Les conceptions du diamant sont pérennes et pourtant variables aussi entrainent-elles un engouement tout aussi permanent qu’ambivalent. En effet, le diamant évoque l’éternité et la malédiction, le pouvoir et la destruction, l’invincibilité et la mort. Bref, le diamant reflète toutes les passions humaines sur lesquelles sont projetées les aspirations à un au-delà sublime.
Alors j’ai choisi ici de ne vous parler que des légendes. N’y chercher donc pas d’autres vérités que celles auxquelles vous aurez envie de croire. Pour creuser la thématique du diamant je vous invite sur mon autre podcast « il était une fois le bijou » dans la saison Diamant Forever pour 5 émissions qui feront un tour du sujet.
L’origine divine du diamant
Pour l’instant rêvons à la filiation céleste et à l’origine divine du diamant.
Au temps des pharaons, le diamant était révéré des Egyptiens qui le plaçaient au centre du signe Ankh, le hiéroglyphe qui signifie “ la vie ”. On le déposait donc au milieu de la croix ansée et il symbolisait le soleil, synonyme de force, de courage et de vérité.
Les Grecs de l’Antiquité pensaient que les diamants étaient des poussières d’étoiles tombées sur Terre ou les larmes des dieux c’est-à-dire de précieuses particules célestes. Il y a même un mythe qui explique que c’est Chronos qui aurait changé un jeune homme appelé Diamant en pierre précieuse.
Et pour les Romains, le diamant, indestructible, était situé à la pointe des flèches que Cupidon, le dieu de l’amour, envoyaient pour toucher ses cibles d’un sentiment indestructible.
De la pensée au Verbe, le langage s’est structuré autour des appellations grecque et latine pour former le mot diamant.
Le terme « adamas » (Ἀδάμας) vient du grec ancien qui signifie indomptable, inflexible, inébranlable. Aujourd’hui encore le mot « adamant » équivaut à « catégorique » et on parle d’une volonté « adamantine » pour signifier un caractère inébranlable. Alors que l’adjectif adamantin signifie toujours « qui a l’éclat du diamant » !
Venu du grec donc, « adamant » désignait les métaux les plus incroyablement durs avec lesquels les Dieux forgeaient leurs armes et leur équipement et dont seuls ils avaient le secret de fabrication : le casque d’Hercule, la faux de Saturne, la charrue d’Æétès ou les chaînes de Prométhée étaient donc réputés en adamant.
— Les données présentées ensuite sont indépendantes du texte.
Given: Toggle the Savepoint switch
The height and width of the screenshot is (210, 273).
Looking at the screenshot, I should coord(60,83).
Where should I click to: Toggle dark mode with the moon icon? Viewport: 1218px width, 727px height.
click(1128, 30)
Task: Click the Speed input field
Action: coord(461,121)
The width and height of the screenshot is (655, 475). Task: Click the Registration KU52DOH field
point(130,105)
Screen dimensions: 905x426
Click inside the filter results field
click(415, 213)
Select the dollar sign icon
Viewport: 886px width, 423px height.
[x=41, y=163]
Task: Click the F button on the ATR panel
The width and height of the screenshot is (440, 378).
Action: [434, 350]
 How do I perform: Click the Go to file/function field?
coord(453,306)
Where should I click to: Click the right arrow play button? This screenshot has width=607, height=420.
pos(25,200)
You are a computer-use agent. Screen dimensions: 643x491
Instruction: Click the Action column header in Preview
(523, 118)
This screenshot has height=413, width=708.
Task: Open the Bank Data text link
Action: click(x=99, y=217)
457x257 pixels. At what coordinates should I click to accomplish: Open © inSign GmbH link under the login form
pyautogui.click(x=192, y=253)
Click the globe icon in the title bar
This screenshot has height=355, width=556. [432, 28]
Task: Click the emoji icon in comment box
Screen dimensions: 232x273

En bas latin « diamas » désigne également les métaux les plus durs mais s’y ajoute la notion d’aimant dans l’acception d’attirance comme par exemple pour désigner la magnétite.
Le diamant Vajra
En Inde, parce qu’il ne faut pas oublier que les diamants viennent d’inde et que dès le IVe siècle avant JC, les textes sanskrits indiquent le commerce du diamant et même les impôts prélevés sur leur exploitation par le premier empereur des Indes
En Inde, donc, c’est le Dieu Indra qui confia son arme qui était la foudre au premier ascète Dadhichi. Quand l’ascète se lasse de ce job de gardien, il dissout magiquement la foudre et l’avale. Evidemment c’est à ce moment qu’Indra est menacé alors il fabrique une arme avec la colonne vertébrale de l’ascète à la demande expresse de ce dernier. Le Dieu gagne son combat et se trouve donc en possession d’une arme redoutable devenue doublement magique puisqu’elle combine la force de la foudre et une nouvelle invincibilité. Le mot sanskrit est « vajra » ((वज्र)) et va désigner le diamant. En effet cette pierre précieuse est en forme d’octaèdre et d’une harmonie parfaite : 6 pointes aiguës, 8 facettes planes et 12 arêtes droites et tranchantes. Aujourd’hui, on désigne aussi par « vajras » les sortes de petits sceptres rituellement utilisés dans la prière avec une boule centrale et des extrémités qui tiennent graphiquement de la forme épurée de l’octaèdre du diamant et comporte quelque fois des sculptures qui font penser à la foudre.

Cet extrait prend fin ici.